Хотелось от патриарха прямого и лаконичного ответа на вопрос о том, – как быть теперь литератору в такое нелитературное время, перед этой, вдруг развёрзшейся бездной? Как уже бывало в нашей истории, задрав штаны, бежать за этим сомнительным «новым» и «прогрессивным», где всем правит лицедейство и позёрство и оказаться «в тренде»? Или же остаться с литературой и её традицией, в пределах народного самосознания. Но при этом «быть вытесненным постепенно» из информационного пространства, оказаться «на обочине», помня о том, что жизнь человеческая устроена так, что первые, как правило, бывают последними, а последние – первыми. Ну, на одно поколение этого энтузиазма хватит. А дальше как быть?..
Но оказалось, что эта дилемма вовсе не нова для литературы. С ней сталкивается каждый истинный писатель во все времена, хотя, конечно, каждая эпоха имеет своё, до времени неведомое своеобразие. Оказалось, что надо быть, как и всегда, о чём писал, к примеру, Д. Мережковский: «Всё потерял писатель, нарушивший неумолимый закон: будь похож на читателей или не будь совсем. Я готов не быть сейчас, с надеждой быть потом» («Атлантида – Европа. Тайна Запада»).
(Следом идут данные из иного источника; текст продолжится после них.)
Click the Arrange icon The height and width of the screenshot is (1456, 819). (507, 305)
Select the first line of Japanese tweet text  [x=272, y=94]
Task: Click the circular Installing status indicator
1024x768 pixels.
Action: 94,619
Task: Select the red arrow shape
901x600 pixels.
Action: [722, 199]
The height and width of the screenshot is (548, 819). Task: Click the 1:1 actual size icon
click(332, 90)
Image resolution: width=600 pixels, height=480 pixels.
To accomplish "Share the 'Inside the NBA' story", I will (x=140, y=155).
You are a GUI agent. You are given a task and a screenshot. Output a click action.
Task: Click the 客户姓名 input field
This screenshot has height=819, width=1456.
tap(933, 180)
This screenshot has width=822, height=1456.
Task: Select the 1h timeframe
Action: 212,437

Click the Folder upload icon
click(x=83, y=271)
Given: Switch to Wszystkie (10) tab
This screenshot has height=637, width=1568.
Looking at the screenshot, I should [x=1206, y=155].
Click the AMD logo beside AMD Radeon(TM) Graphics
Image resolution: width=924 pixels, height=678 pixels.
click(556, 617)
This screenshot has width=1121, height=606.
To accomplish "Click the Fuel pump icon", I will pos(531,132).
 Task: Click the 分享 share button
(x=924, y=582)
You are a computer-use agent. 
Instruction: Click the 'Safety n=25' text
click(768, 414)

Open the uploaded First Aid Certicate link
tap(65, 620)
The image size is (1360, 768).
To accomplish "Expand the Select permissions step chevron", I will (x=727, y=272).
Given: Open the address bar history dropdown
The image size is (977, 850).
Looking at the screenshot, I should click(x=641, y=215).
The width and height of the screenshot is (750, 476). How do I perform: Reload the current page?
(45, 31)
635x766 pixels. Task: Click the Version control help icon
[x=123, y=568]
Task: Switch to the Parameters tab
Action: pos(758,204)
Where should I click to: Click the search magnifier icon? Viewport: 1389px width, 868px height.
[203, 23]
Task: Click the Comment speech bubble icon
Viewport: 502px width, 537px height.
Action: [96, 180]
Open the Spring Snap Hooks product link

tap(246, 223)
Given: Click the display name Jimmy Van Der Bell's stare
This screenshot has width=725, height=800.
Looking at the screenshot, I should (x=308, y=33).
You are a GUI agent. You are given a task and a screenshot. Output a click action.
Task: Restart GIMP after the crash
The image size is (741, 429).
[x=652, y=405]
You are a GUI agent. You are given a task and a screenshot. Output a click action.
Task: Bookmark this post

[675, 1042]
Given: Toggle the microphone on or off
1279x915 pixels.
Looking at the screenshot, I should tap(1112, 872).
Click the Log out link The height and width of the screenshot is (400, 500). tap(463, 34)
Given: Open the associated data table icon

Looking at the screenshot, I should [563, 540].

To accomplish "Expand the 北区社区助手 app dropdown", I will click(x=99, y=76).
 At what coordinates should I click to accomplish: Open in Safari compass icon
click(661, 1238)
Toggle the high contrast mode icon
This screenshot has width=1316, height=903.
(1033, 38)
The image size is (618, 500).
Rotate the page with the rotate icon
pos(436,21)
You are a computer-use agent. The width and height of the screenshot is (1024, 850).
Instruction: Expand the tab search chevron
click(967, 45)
Но чем больше я вчитывался в книги Станислава Куняева, тем больше убеждался в том, что пример, образец не только писательского, но и человеческого поведения уже явлен. А понадобится ли он новому племени, зависит уже не от автора. Оказалось, что это вовсе не воспоминания и не мемуары в привычном их понимании. И не горделивое подведение итогов долгой, бурной, такой непростой и на удивление последовательной литературной работы. Это – продолжение постижения писателем через личный человеческий и литературный опыт родины, России, которому у истинного поэта не бывает конца. Постижение трагического ХХ века, трудной, но уникальной послевоенной советской эпохи. И – с точки зрения не только собственно событийной или идеологической, как зачастую бывает, но, именно мировоззренческой, в согласии с духовной природой человека. Со страниц книги «К предательству таинственная страсть…» предстаёт не только литературно-историческая, но прежде всего мировоззренческая летопись того, что происходило и происходит у нас в литературе, в общественной мысли, в жизни. И эта картина, мягко говоря, очень даже отличается от преобладающей ныне в обществе и особенно в его образованной части, построенной на тех или иных догматах, не столь важно каких именно. В данном случае – на либеральных.
Стало совершенно очевидно, уяснилось окончательно, что Станиславу Куняеву принадлежит некое исключительное место в русской литературе и общественной мысли второй половины ХХ века и начала века нынешнего.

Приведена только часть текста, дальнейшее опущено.